Hay otras consideraciones que el Gobierno olvida (o niega): las instituciones nos representan. Protegerlas o modificarlas exige procesos de alta deliberación, de firme gobernanza y de sofisticada cirugía que no son sencillos ni pueden apresurarse.
En primer lugar, se debe abrir espacios deliberativos con los representados cuya fusión los afecte. Una decisión así puede invisibilizar una prioridad de la sociedad o una población que demanda protección. Y, en honor a la verdad, también puede potenciarla o beneficiarla: los enfoques interseccionales exigen que los problemas de las personas y sus vulnerabilidades se aborden multidimensionalmente (mujer, adolescencia, ámbito rural, pobreza, población afroperuana, etc.).
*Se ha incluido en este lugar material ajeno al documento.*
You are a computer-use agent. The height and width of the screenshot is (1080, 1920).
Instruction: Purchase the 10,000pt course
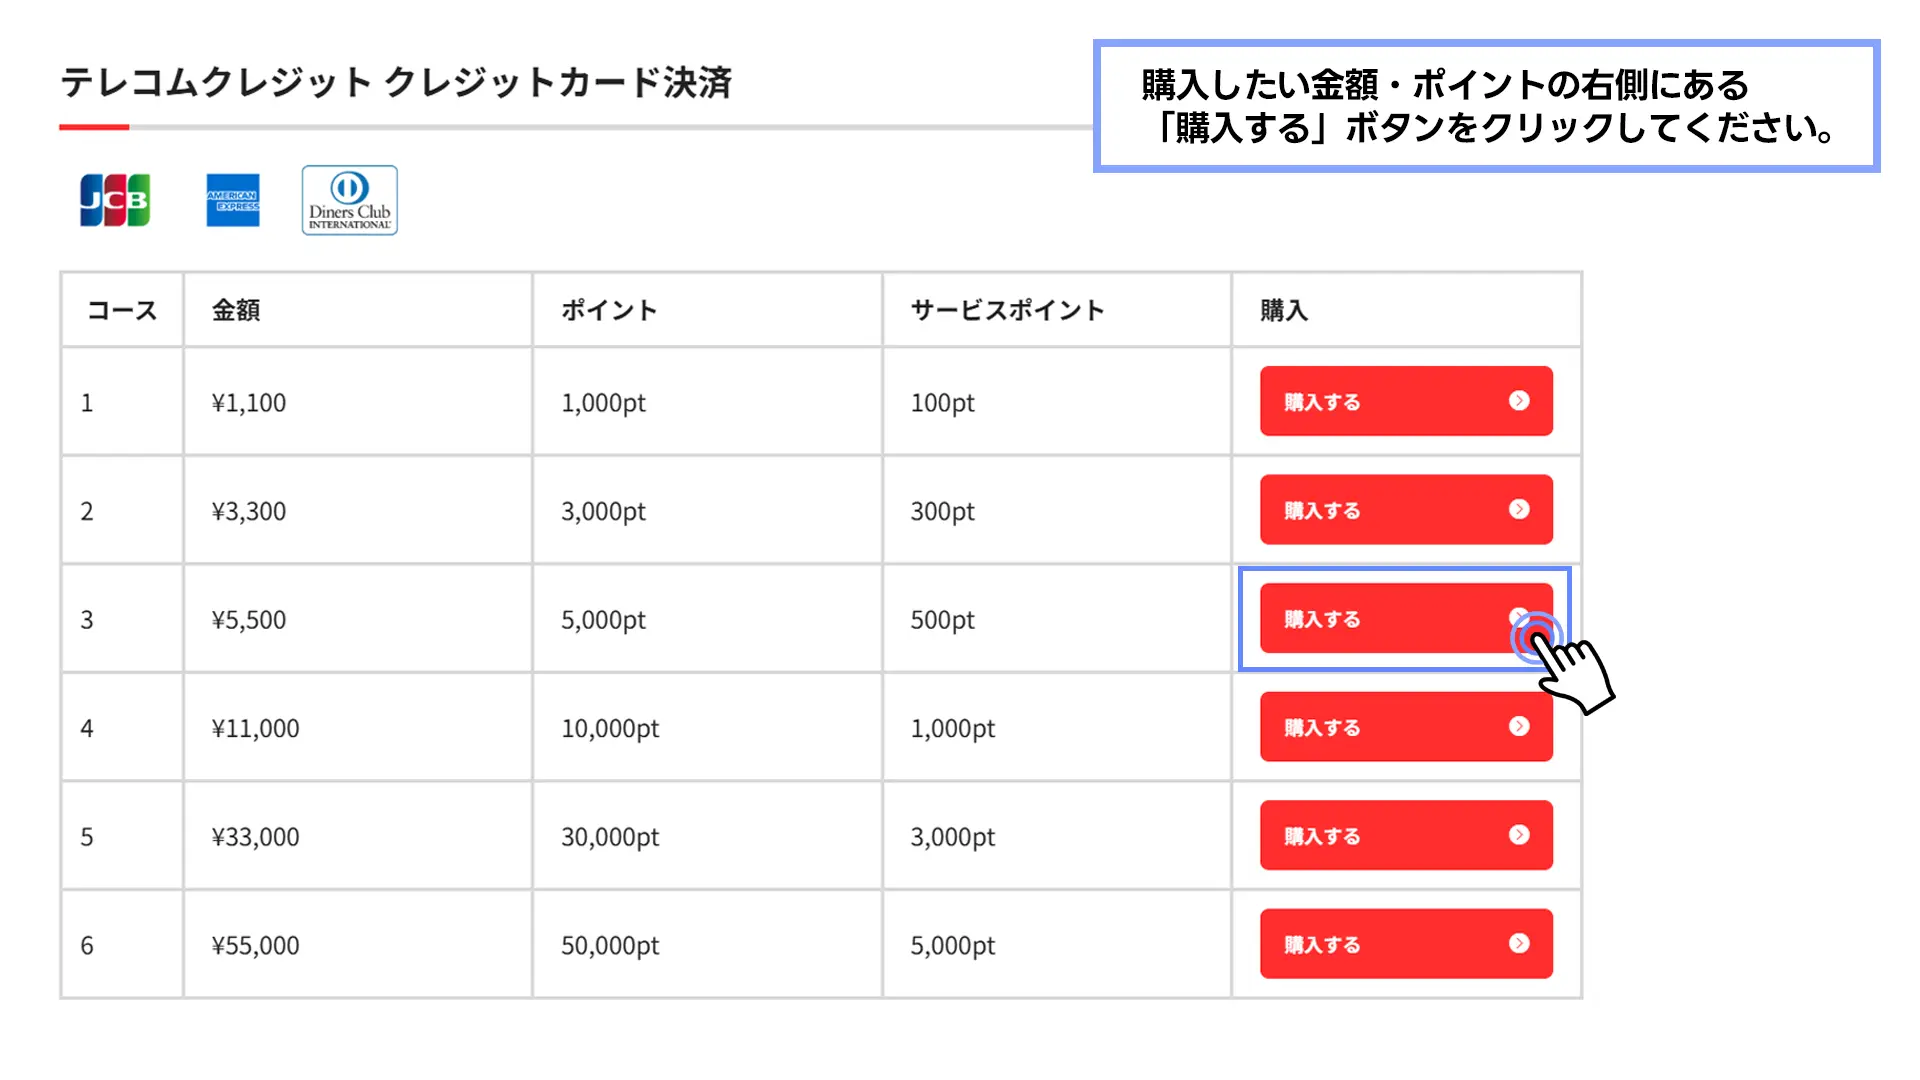pyautogui.click(x=1406, y=727)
Pero esas decisiones se dialogan, se explicitan, se comprometen; no se imponen. Es un error desde la arrogancia (o la torpeza) pensar que se puede hacer cambios sin las instituciones, sin los grupos de interés, sin juicios de expertos, sin evidencias.
En segundo lugar, las reorganizaciones producen colisiones culturales adentro y entre entidades, donde también se juega la supervivencia y la maña política. Una cultura puede cercenar a la otra, los servidores públicos sienten que serán expulsados, habrá miedo y recelo. El líder de la fusión tendría que garantizar conducción empática, impecable y firme para que los trabajadores sientan que también ganan, sean aliados del cambio y se ponga la satisfacción del ciudadano por delante.
En tercer lugar, para asegurar continuidad de los servicios, se necesita rigurosidad operacional y administrativa para que nada se detenga en el transcurso del cambio. Incluso, el momento en el año cuando se haga es crítico dependiendo el ciclo de los servicios a su cargo.
Por último, en términos de tiempos políticos, estas reformas se hacen al inicio de un gobierno, para asumir su implementación. Se hacen desde la legitimidad y el respaldo, no a sabiendas de que estos no existen. Porque sí, la gobernanza significa tomar decisiones de gobierno con la sociedad a la que se gobierna.
Pero estas consideraciones no invalidan en ningún extremo la urgencia de reformar la forma añeja como hemos organizado el Estado. Si no, ante cualquier promesa de cambio, solo veremos amenazas dependiendo de si ganamos o perdemos, y nos negaremos a cualquier reforma sobre la base de la desconfianza permanente que le tenemos a nuestros gobernantes.
Incluso en nuestro rechazo a la eficacia y la oportunidad de estas propuestas, no seamos tibios defensores de lo viejo y lo obsoleto, no finjamos que la arquitectura de las funciones del Estado es exitosa. Habrá un momento más propicio para plantearlo, sin duda, pero abandonar la urgencia del cambio sería otro de esos errores que hoy alertamos.